Data Science Lingo 101: 10 Terms You Need to Know as a Data Scientist | by Sara A. Metwalli | Dec, 2020


Data science is one of the fields that can be very overwhelming for new people joining in. The term “data science” is broad and used as an umbrella term to cover many subfields. Machine learning is data science, artificial intelligence is data science, natural language processing is data science, and mining data is also considered data science.

All of these terminologies can be — and is — extremely confusing and sometimes discouraging for a newbie. When you decide to join the field, you need to know what the field actually is, what it includes, and the basic terminology.

But gathering this information is not easy, especially if you don’t have the knowledge you need to navigate the web and extract the information you need.

When I first joined the field, I felt I had to juggle many things. Learning the techniques, getting up to date with the research and advancement in the field, and trying to understand the terminology — or as I called it, “the lingo.”

So, a couple of years in, I thought I would write an article to help others joining the field not knowing where to start. I gathered here 10 terms essential for each data scientist to know to build/ develop any data science project.

One of the most important terms in data science that you will hear quite often is “model.” Model training, improving model efficiency, model behavior, etc. But what is a mode?

Mathematically speaking, a model is a specification of some probabilistic relationship between different variables. In Layman’s term, a model is a way of describing how two variables behave together.

Since the term “modeling” can be vague, “statistical modeling” is often used to describe modeling done by data scientists more accurately.

Regression is a machine learning term. In fact, regression is the most basic and simple unsupervised machine learning approach. In regression problems, you often have two values, a target value — also called criterion variables — and other value/s known as the predictors.

An example of that is the job market; how easy/ difficult getting a job is (criterion variable) depends on the demand for the position and its supply (predictors).

There are different types of regression to match different applications; the easiest ones are the linear and logistic regressions.

This is one of the terms that can be quite confusing because it has slightly different meanings based on the scope you’re using it in. For example, in statistics, a parameter is used to describe a probability distribution’s different properties, e.g., its shape, scale.

In data science or machine learning, the term parameter is often used to components the system is learning to be precise. In machine learning, there are two types of models, parametric models, and nonparametric models.

  1. Parametric models have a set number of parameters (features) that are not affected by the number of training data. Linear regression is considered a parametric model.
  2. Nonparametric models don’t have a set number of features, so the technique’s complexity grows with the number of training data. The most known example of nonparametric models is the KNN algorithm.

When you hear or read the term basis, your brain often associate’s it with something negative. However, it’s not always true. In data science, bias is often used to refer to an error in the data.

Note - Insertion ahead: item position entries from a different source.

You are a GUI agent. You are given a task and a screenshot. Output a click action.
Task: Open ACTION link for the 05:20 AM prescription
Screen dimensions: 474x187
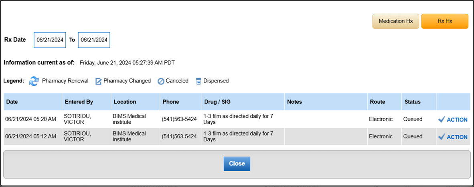coord(457,120)
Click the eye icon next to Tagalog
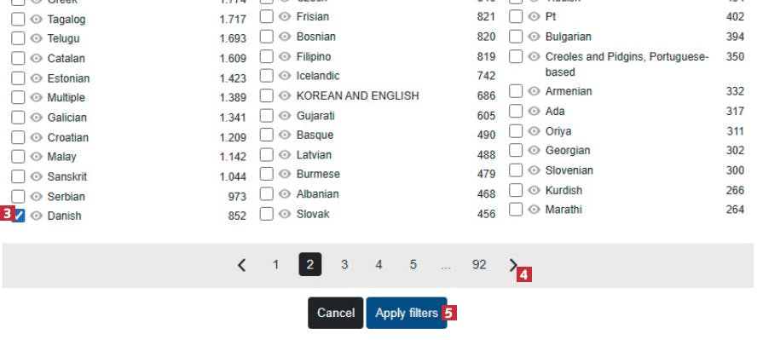The width and height of the screenshot is (757, 340). [x=36, y=20]
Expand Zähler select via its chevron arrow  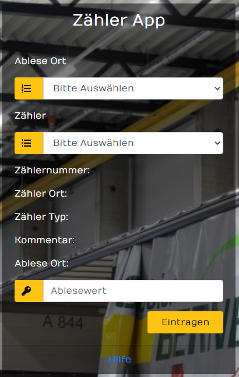217,143
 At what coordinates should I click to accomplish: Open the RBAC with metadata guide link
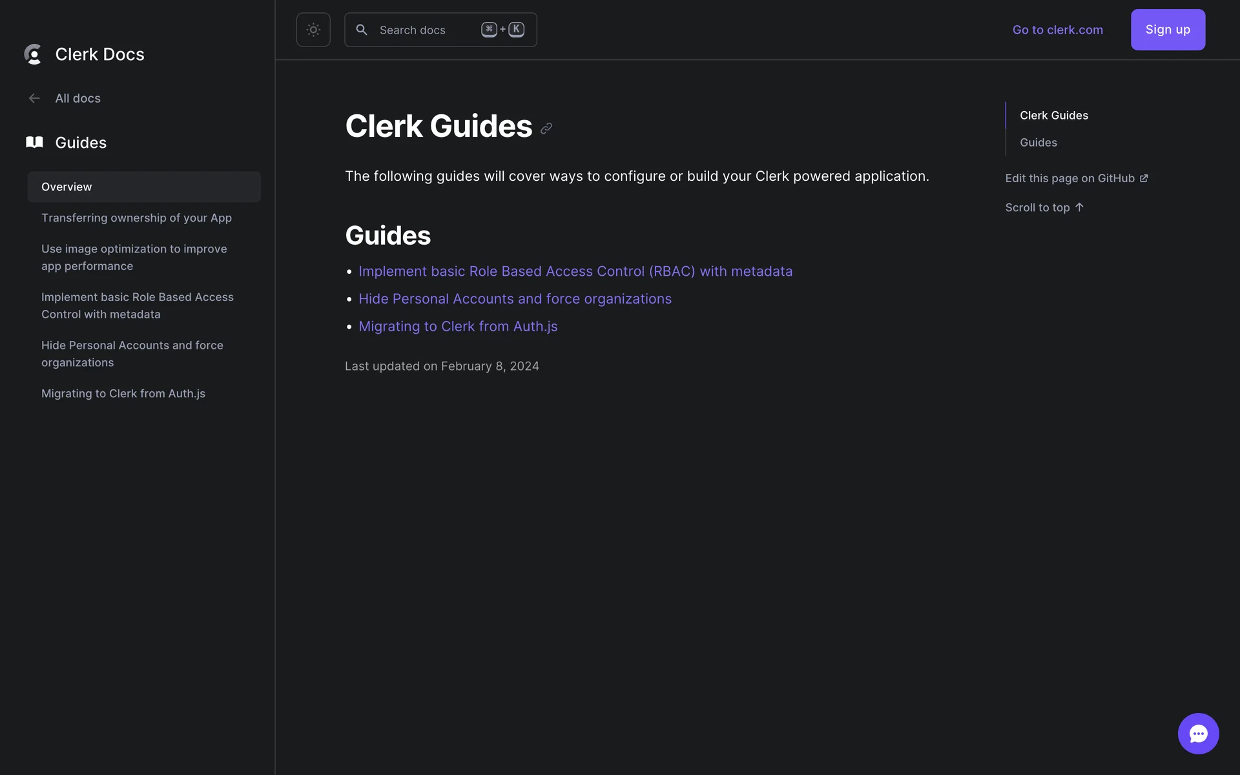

The reason bias occurs in the data is the results of sampling and estimation. When we choose some data to analyze, we often sample a bigger data pool. The sample you select could be biased, as in, it couldn’t be the correct representation of the pool.

Since the model we training only knows the data we give, it will learn only what it can see. That’s why data scientists need to be fully aware of this fact to create unbiased models.

In general, we use correlation to refer to the degree of occurrence of two or more events. For example, if depression cases increase in cold weather areas, there’s some correlation between cold weather and depression.

Often, things correlate together with different degrees. For example, following a recipe and having a delicious dish have a higher correlation than the weather example above. This correlation degree is called the correlation coefficient.

When the correlation coefficient is 1, that means the two events are very correlated, where if it is 0.9, then the events are weakly correlated. The coefficient can also be negative. In this case, the relation between the events is the opposite. For example, if you eat well, your chances of getting ill will decrease.

Finally, you must always remember correlation doesn’t mean causation.

We already said that a model is a relationship between variables. We also mentioned what parametric and nonparametric models are. Another way to describe models is how much they fit the data they are being applied to.

Overfitting happens when your model considers too much information about that data. So, you end up with an overly complex model and difficult to apply to different training data.

The opposite of overfitting is underfitting. Underfitting happens when the model doesn’t have much information about the data. In this case, you end up with a poorly fitted model.

One of the skills you will need to learn as a data scientist is how to find the middle ground between overfitting and underfitting.

Cross-validation is a way to evaluate the model’s behavior when asked to learn from a dataset different from the training data used to build it. This is a big concern for data scientists because your model will often have good results on the training data but end up with so much noise when applied to real-life data.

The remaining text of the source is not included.